When I was a child, I remember a summer day seeming to last forever. I could do and see so much in one day. It was beautiful. Now as I grow older, time seems to be speeding up. This becomes more apparent after having a child. Today she is walking and talking and yet it feels like yesterday she was born. I fear if I blink too hard she’ll be graduating high school and headed off to college.
It forces me to look carefully at my time. The idea of living until I’m 90 felt like an eternity when I was 12. Now that I’m suddenly in my 30s, it doesn’t seem so far away.
So I ask myself questions that I believe we should all ask. Am I fully present in the moment? Am I creating things that make the world a better place?
To be honest, I am very rarely present in the moment. I am addicted to my phone, which is only easy to say because I know you, the reader, likely are as well. The level of addiction wasn’t as obvious until I ran some experiments. One was to place the phone on a table and just stare at it for 5 minutes without picking it up. I failed many times with many excuses like ‘this is a stupid experiment’ and ‘this doesn’t count, because I just need to check this one thing’.
At times when I’m with my child and should be taking in the moment, I find myself, almost without thought, unlocking my phone to check on something. I’ll stay focused on the screen until she pulls on me, seeming to say, ‘Stop, please!’
Cigarettes are obviously bad. There is study after study showing its direct link to cancer and other health issues. Even then, it took many years for the facts to change people’s habits. Technology in itself isn’t bad, but the apps on it and what they take from us often are. They ask for our time with very rarely anything positive in return.
As someone who builds web and mobile apps for a living, I am acutely aware of all the techniques that apps use to absorb our time. The ways in which they hook us with little dopamine hits that keep us coming back over and over and over again. Despite knowing this, I still struggle to change my habits. I’m now convinced that as a society there is no going back. The time before cell phones and social media is a time of the past. It’s only going to permeate society more.

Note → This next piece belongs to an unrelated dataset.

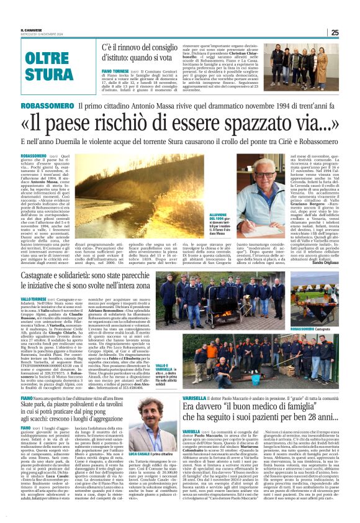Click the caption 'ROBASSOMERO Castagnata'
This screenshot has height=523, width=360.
pyautogui.click(x=320, y=328)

It’s already at the point where we feel left behind if we don’t know how to use it. Recently, a family member called crying because she couldn’t figure out how to text her friends and felt she was losing them as a result. While you may be more technically savvy than this, you can probably relate to that feeling of anxiety with having to figure out some new device or app.
Since we can’t escape technology, I believe the only answer is to dive in deeper, but do so conscientiously. Essentially, we need to make technology invisible. It’s there when we need it, but it’s not constantly trying to pull us away and we don’t have to figure out how to use it.
Now is a particularly interesting time as augmented reality starts to grow in popularity. We’ll soon have AR glasses that create a more intimate relationship with technology. It could be a beautiful thing where AR truly enhances our reality by serving our needs quicker and easier than today’s cell phones…. or it could be a terrible thing that serves as a greater distraction and time sink.
I believe we can make it beautiful, and that is what drives me now. It is why our mission at Hootsy is to make interacting with technology feel as natural as talking to another human. We want to make the interface fade away.
Technology is there to serve us and while it might get more complex over time, how we interact with it should get easier. We should be able to simply say what we need, just like if we were talking to another human, and then quickly move on with our lives – never having to look down or feel something trying to pull us away from the current moment.